Monday 23 May 2016

Gersey – What You Kill


For about a year, before Gersey vocalist/bassist Craig Jackson and his wife Camilla left Melbourne for L.A., I was lucky enough to play guitar in their band, The Sirens of Venice. Craig and Milli started writing songs together after Gersey guitarist Matt Davis moved to Paris, where he formed the instrumental band Bombazine Black, and things wound down for Gersey. Or so it seemed. Despite the friction of distance, the band reconvened for What You Kill, their fourth album since forming all the way back in 1997.

Before Craig left for L.A., Gersey (minus Matt) recorded 14 songs in Melbourne over the course of two weeks, with 12 making the final cut. The fact that the bulk of the album was completed quite quickly comes across in the easy, flowing nature of the performances, no doubt a product of the long-standing chemistry within the band. In Gersey’s soundworld, simplicity is a virtue, with chord changes and melodies unfolding naturally, unhurried. There's a sense of melancholic drift tempered by resilience, Craig's lyrics and vocal performances keeping things ambiguous, coloured equally with sadness and happiness. When they hit their straps, they're like the best bits of mid-tempo Mogwai with vocals which is a very good thing.
  
For me, the highpoints of the album come when the band stretch out across six or seven minutes, such as on 'When You Hollow Out', 'Endlessness', and ‘She Knows’, a swooningly gorgeous waltz. On the more concise end of the songwriting spectrum are 'See Lucienne', and ‘Summer Days’, which evokes that mid-afternoon music festival grogginess, where you realise you’re happy and drunk, but dead on your feet with hours of bands left to watch you can practically see the sun glinting off Jackson’s sunglasses.
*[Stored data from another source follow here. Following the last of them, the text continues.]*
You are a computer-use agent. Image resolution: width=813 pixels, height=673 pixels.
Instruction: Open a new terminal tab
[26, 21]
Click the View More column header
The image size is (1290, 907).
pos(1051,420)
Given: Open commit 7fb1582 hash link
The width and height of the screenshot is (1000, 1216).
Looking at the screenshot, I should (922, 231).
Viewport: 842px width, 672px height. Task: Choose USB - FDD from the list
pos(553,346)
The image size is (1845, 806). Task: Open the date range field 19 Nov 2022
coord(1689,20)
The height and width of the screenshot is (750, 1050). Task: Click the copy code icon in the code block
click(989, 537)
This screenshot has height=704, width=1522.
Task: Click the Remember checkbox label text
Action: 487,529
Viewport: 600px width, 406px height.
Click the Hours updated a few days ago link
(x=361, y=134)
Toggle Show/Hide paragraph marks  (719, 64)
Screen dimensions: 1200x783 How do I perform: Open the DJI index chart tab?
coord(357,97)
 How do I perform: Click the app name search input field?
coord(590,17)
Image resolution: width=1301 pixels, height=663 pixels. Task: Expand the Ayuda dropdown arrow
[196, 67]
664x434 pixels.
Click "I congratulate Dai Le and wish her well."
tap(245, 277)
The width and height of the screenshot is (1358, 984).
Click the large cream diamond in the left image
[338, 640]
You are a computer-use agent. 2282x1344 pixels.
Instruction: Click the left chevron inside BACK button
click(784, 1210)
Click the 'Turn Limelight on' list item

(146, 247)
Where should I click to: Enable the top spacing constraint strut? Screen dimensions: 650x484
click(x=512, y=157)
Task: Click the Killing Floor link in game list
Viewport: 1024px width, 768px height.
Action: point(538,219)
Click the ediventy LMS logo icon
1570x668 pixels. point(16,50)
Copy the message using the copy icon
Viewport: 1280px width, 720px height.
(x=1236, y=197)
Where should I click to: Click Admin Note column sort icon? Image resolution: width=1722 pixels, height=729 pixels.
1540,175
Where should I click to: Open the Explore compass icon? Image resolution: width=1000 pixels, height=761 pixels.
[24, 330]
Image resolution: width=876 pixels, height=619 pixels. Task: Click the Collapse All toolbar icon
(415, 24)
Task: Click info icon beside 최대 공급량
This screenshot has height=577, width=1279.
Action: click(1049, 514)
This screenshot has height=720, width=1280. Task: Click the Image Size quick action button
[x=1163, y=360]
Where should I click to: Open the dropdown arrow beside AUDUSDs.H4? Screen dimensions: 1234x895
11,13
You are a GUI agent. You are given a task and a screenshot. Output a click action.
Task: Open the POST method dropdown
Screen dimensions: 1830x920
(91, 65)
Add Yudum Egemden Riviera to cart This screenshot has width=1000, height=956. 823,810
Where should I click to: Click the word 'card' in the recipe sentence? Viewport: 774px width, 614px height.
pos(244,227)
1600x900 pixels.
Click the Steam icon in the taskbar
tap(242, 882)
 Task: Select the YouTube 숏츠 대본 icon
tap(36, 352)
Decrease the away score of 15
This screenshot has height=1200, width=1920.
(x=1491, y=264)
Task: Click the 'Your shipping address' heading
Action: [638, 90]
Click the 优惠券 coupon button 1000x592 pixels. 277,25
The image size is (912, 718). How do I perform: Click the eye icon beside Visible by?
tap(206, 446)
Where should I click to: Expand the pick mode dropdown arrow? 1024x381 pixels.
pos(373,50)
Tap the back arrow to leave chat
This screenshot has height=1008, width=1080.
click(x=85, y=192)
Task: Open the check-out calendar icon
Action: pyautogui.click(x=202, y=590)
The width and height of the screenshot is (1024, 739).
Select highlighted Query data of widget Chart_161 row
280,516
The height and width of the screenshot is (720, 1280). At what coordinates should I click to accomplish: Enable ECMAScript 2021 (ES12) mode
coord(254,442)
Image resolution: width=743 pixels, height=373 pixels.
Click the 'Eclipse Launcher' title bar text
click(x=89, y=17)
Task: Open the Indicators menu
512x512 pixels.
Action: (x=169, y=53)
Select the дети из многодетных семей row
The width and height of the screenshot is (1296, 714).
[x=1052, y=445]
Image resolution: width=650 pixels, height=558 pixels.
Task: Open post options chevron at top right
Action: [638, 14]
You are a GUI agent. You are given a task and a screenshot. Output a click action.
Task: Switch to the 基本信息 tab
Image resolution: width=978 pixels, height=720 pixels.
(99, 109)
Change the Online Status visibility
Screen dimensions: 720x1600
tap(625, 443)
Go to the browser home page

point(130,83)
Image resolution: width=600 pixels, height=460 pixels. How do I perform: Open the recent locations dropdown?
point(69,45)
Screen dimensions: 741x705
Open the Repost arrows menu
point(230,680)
The countless hours spent in rehearsal rooms and on stages across Australia, plus the new-found distance between members, could have resulted in an album that sounds tired and needless. Though the album stretches out across nearly an hour so perhaps losing a couple of the less engaging cuts may have enlivened the whole there's little here that doesn't sound vital and woozily ethereal. Like the gruesome monster on the cover, about to sink its teeth into a severed arm, Gersey still sound hungry.